Quasi Maximum Likelihood estimator for GARCH with jump (Compoud poisson process with normal distribution) I have to modify some R code to take jumps into account in my modelisation.
First I build a simulation of a Garch 1,1:
$r_t=\mu+\sqrt{h_t}\epsilon_t$
$h_t=w_0 +\alpha(r_{t-1}-\mu)^2+\beta h_{t-1} $
where $\epsilon$ follows a normal distribution.
I then try to estimate the parameters, so I build and optimise the log likelihood that way:
    garch_loglik<-function(para,x,mu){
# Parameters
omega0=para[1]
alpha=para[2]
beta=para[3]
# Volatility and loglik initialisation
loglik=0
h=var(x)
# Start of the loop
vol=c()
for (i in 2:length(x)){
h=omega0+alpha*(x[i-1]-mu)^2+beta*h
loglik=loglik+dnorm(x[i],mu,sqrt(h),log=TRUE)
}

Now I have a modified GARCH:
$r_t=\mu+\sqrt{h_t}(\epsilon_t+\sum_{i=0}^{N_{t}} x_{i,t})$
$h_t=w_0 +\alpha(r_{t-1}-\mu)^2+\beta h_{t-1}$
Where epsilon follows a normal distribution, N a poisson(0.1) distribution, $x_{i,t}$ a normal distribution(-0.1,0.3).

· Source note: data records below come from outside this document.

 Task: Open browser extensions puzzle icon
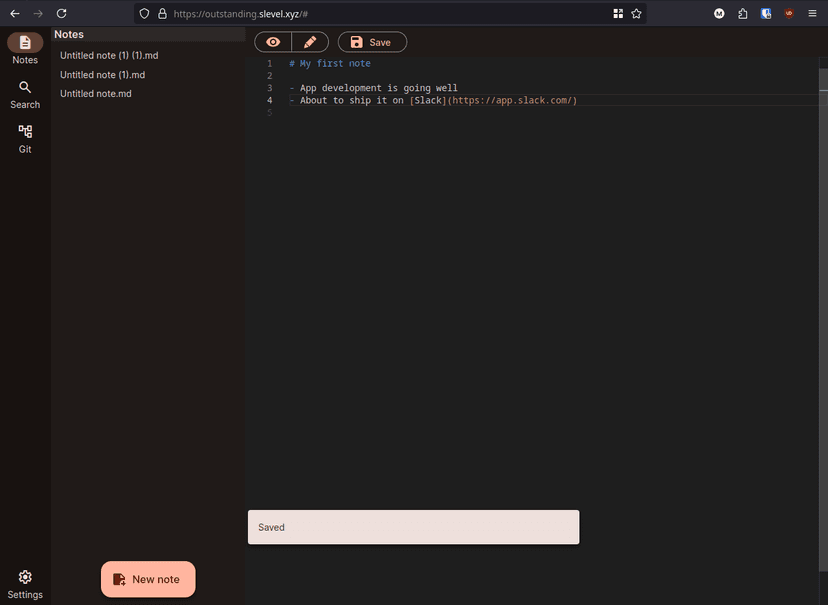pyautogui.click(x=742, y=14)
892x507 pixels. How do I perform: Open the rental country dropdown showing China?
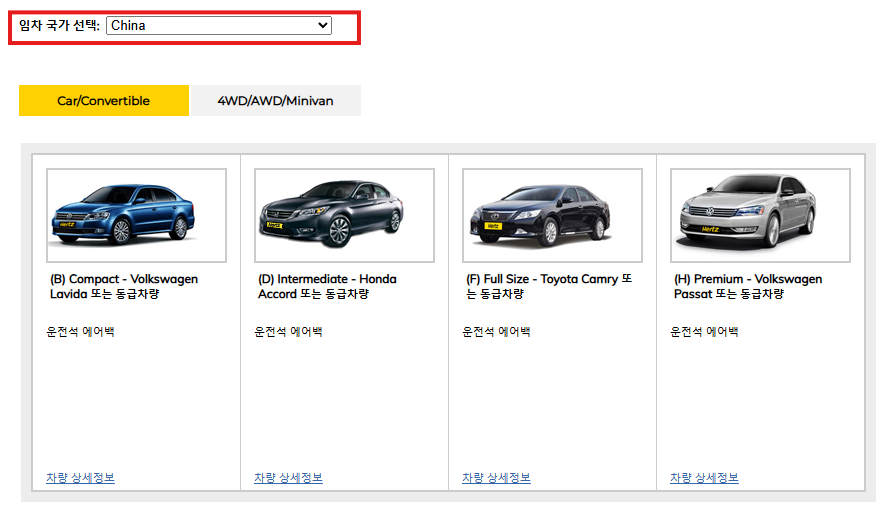219,26

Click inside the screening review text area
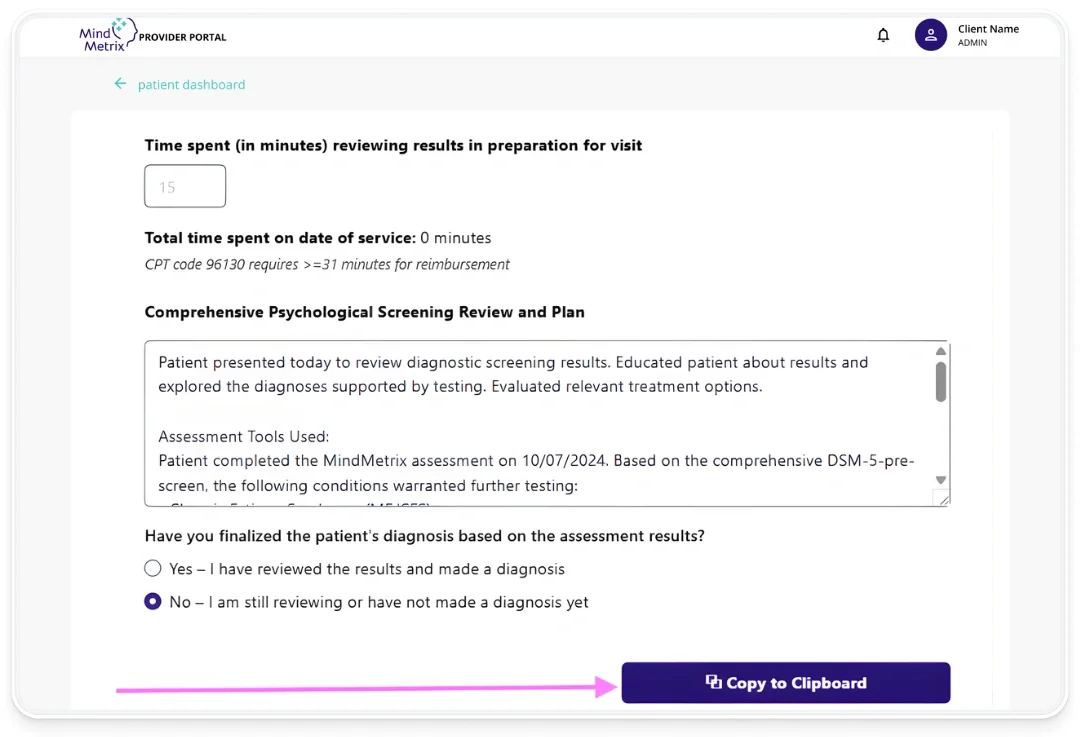(540, 410)
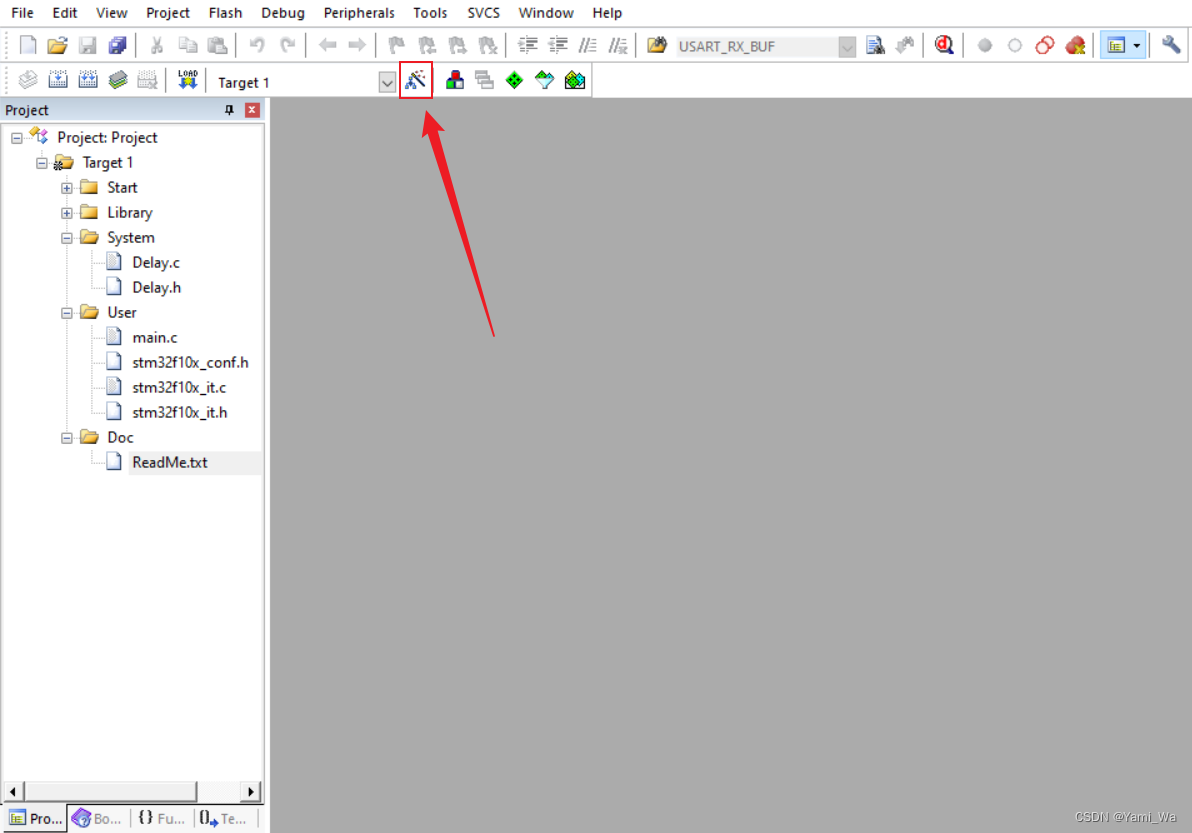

I have modified the simulation of my GARCH process consequently. 
pois=rpois(n,0.1)
eps=rnorm(n,0,1)+ sum(rnorm(pois[i],-0.1,0.3))

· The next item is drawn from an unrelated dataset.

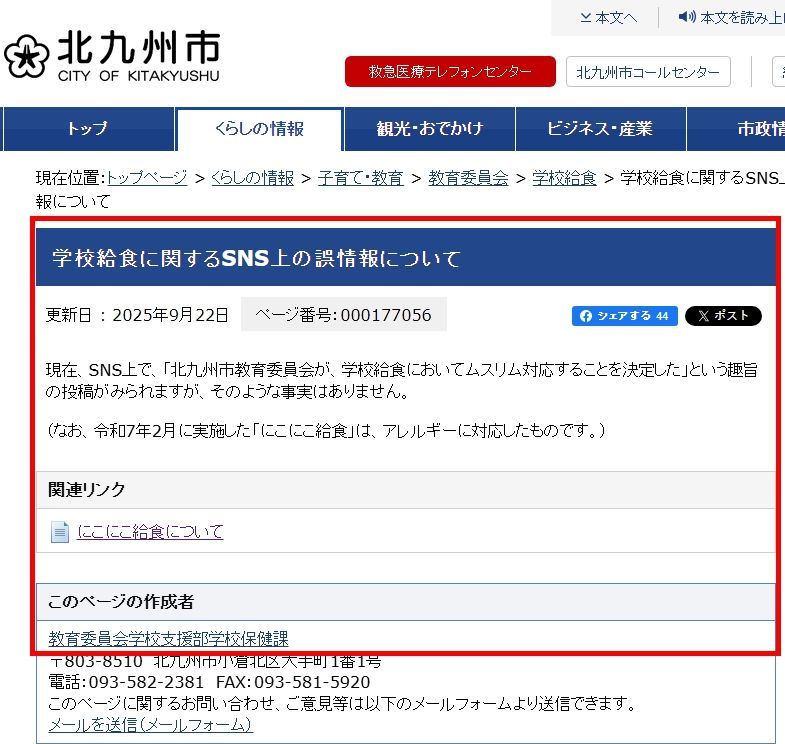Go to the 学校給食 breadcrumb link
This screenshot has width=785, height=744.
click(564, 178)
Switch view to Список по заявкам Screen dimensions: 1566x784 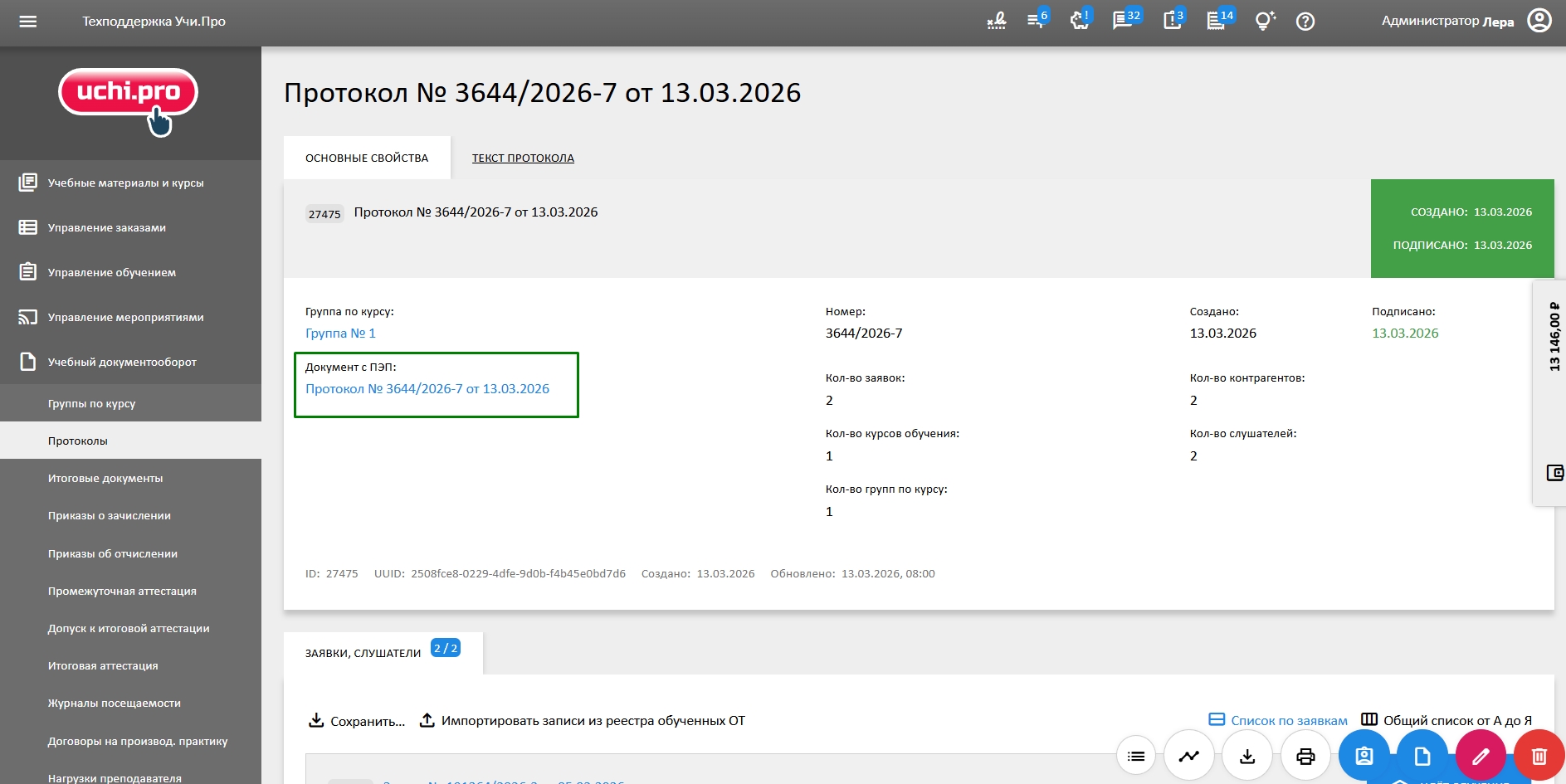pyautogui.click(x=1278, y=720)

But I strugle to modify the loglikelihood. 
From what I understand I have to modify the line with dnorm in the loglikelihood, but I don't know how to find the distribution of a normal law + a sum of normal depending on a poisson process. 
Is it possible to compute directly ? (a function to 'mix' distributions)

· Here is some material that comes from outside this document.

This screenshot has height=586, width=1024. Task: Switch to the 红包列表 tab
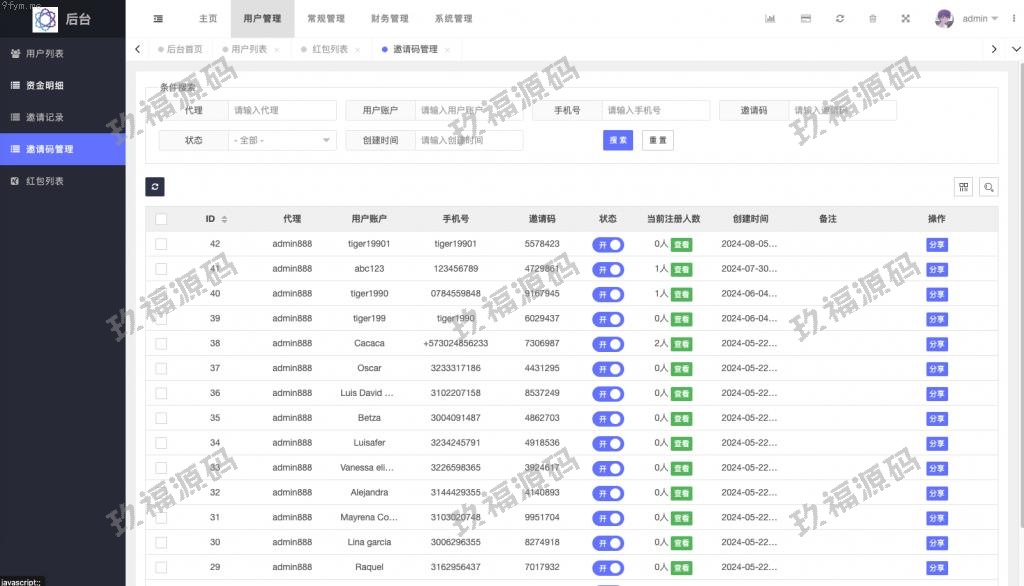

Do I have to build it manually ? (simulating multiple variables to find the distribution.)
 A: We can show that the density of $Y_t$ knowing $F_{t-1}$ is given by:
$$ \sum_{k=0}^{\infty} \frac{\lambda^k e^{-\lambda}}{k!} \frac{1}{\sqrt{2 \pi(1+k\sigma^2)h_t^{*}}} e^{\frac{(y-(r+m_t^{*}+\sqrt{h_t^{*}}k\mu))^2}{2(1+k\sigma^2)h_t^{*}}} $$
with:
$$ m_t^{*} = m - \frac{\sqrt{h_t^{*}}\lambda\mu}{\sqrt{1+\lambda(\mu^2+\sigma^2)}} $$
$$ h_t^{*} = \frac{h_t}{1 + \lambda(\mu^2 + \sigma^2)}$$
So the following code will compute the log-likelihood of the model and can be optimized to fit the parameters to a dataset.
density_condi<-function(y,r,m,mu,lambda,h,sigma){
res=0
for(k in 0:5){
res=res+(exp(-lambda)*(lambda^k)/factorial(k))*(1/(sqrt(2*pi*(1+k*sigma^2)*h)))*exp(-((y-
(r+m+sqrt(h)*k*mu))^2)/(2*(1+k*sigma^2)*h))
}
return(res)
}
garch_gjr_jumps_loglik<-function(para,Y,r){
omega=para[1]
alpha=para[2]
beta=para[3]
theta=para[4]
mu=para[5]
sigma=para[6]
lambda=para[7]
m=para[8]
loglik=0
h=var(Y)
chi=(1+lambda*(mu^2+sigma^2))
h_star=h/chi
for (i in 2:length(Y)){
h=omega+alpha*(Y[i-1]-r-m)^2+beta*h+theta*(max(0,Y[i-1]-r-m))^2
h_star=h/chi
m_star=m-sqrt(h)*lambda*mu/(sqrt(chi))
loglik=loglik+log(density_condi(Y[i],r,m_star,mu,lambda,h_star,sigma))
}
print(-loglik)
return(-loglik)
}

FYI: on the SP500 this model give an alpha of 0.1579and a theta of -0.1635, which show the importance to modelize the leverage effect (GJR model), the use of jump is justified by the non-gaussianity of residuals in the simple GJR model.